USDA spokeswoman Amanda Eamich said one reason it
did not ask Wellshire Farms to recall the chicken
bites is because the agency did not trust the consumers' testing results. The
consumers had sent samples of chicken nuggets from opened packages, raising
the possibility that the product was contaminated somewhere between their
homes and the lab.
Pridemore said it was the USDA's
job—not consumers—to test samples from unopened packages.
"I'm not a doctor. I'm not a scientist," she said. "I'm just a
mom trying to keep her child safe."
The Tribune recently bought two samples of the chicken nuggets and sent them
to the same Nebraska
lab. Both tested positive for gluten—including a sample from an unopened box.

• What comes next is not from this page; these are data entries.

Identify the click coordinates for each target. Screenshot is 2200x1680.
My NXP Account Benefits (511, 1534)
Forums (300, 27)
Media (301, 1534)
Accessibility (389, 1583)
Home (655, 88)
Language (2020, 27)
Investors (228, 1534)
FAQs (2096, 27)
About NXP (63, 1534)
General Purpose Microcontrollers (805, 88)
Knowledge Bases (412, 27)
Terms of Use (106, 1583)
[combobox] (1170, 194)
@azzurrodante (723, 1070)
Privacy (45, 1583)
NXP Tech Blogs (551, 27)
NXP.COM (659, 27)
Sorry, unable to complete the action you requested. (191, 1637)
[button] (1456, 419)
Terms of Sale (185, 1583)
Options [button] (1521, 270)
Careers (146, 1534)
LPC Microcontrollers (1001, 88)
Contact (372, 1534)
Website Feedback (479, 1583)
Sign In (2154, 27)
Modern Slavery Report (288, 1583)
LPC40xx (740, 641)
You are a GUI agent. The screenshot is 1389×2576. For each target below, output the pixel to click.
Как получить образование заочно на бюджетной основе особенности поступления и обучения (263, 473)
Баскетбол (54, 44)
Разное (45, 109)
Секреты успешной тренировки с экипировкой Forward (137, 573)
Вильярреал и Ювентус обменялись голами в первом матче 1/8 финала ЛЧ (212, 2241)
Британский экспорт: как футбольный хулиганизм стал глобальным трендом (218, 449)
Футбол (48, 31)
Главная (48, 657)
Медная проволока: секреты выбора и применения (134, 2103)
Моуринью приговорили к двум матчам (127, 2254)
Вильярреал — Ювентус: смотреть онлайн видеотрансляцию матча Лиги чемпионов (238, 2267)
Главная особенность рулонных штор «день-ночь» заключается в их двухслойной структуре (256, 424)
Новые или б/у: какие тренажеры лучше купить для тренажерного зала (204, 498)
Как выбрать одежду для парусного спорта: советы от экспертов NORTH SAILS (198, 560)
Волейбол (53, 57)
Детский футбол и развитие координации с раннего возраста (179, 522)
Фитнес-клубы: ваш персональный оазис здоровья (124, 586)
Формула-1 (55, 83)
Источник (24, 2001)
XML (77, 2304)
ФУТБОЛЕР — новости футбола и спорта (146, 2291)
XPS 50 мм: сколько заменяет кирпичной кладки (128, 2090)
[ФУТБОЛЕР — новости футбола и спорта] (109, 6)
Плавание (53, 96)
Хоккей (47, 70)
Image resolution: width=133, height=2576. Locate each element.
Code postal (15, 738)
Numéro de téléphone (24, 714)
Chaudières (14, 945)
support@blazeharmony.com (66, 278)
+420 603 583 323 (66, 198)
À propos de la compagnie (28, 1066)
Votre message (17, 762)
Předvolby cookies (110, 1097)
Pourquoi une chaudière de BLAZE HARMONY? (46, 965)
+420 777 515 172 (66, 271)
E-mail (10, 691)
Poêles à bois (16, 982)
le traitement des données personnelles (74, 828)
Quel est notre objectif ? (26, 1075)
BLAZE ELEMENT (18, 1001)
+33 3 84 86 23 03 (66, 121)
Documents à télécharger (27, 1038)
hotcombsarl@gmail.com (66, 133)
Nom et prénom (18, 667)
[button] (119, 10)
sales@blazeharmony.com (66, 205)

The nuggets, said Steve Taylor, the lab's director and a leading allergy
expert, "are not safe for people with wheat allergies or celiac
disease," often characterized by chronic abdominal pain.
The newspaper also tested two other Wellshire Kids'
products: the "Gluten Free" Chicken Corn Dogs and the "Gluten
Free" Beef Corn Dogs, finding high amounts of gluten in both.
Wellshire Farms owner Louis Colameco
said his products are safe. But he said that in light of the two consumer
complaints and recent moves by regulators to tighten "gluten-free"
rules, he halted production of the three Wellshire
Kids' products in June.
Colameco said he would start making the food again
when he finds a supplier who can guarantee that the batter used in the
products is gluten free. The old supplier, he said, could not give such an
assurance.
He said he has not recalled the Wellshire Kids
products still on store shelves because he believes they are in compliance
with federal regulations.
But weak and murky federal rules on gluten leave food companies wiggle room
and consumers at risk.
The USDA, which has jurisdiction over meat-based products such as chicken
nuggets, said it has no policy specifically addressing
"gluten-free" claims. The agency must approve labels before
products go to market, and packaging claims are reviewed on a case-by-case
basis.
The FDA's rules are tougher. Though the agency has no specific rule for
"gluten-free" products, the agency's policy generally is that
absent a standard, products claiming to be "free" of an ingredient
cannot contain it.
Recognizing that food companies may interpret these rules as they wish, the
FDA has pushed a proposed rule that products advertised as
"gluten-free" must contain less than 20 parts per million of
gluten. A UN health panel this summer recommended a similar standard. Tribune
tests of Wellshire products all far exceeded those
levels.
Apart from online sales, the Wellshire Kids'
gluten-free products are sold exclusively at Whole Foods Market,
the upscale chain..
Whole Foods said it was investigating the issue, but that it was the
supplier's responsibility, not Whole Foods', to ensure the Wellshire products are safe and legal.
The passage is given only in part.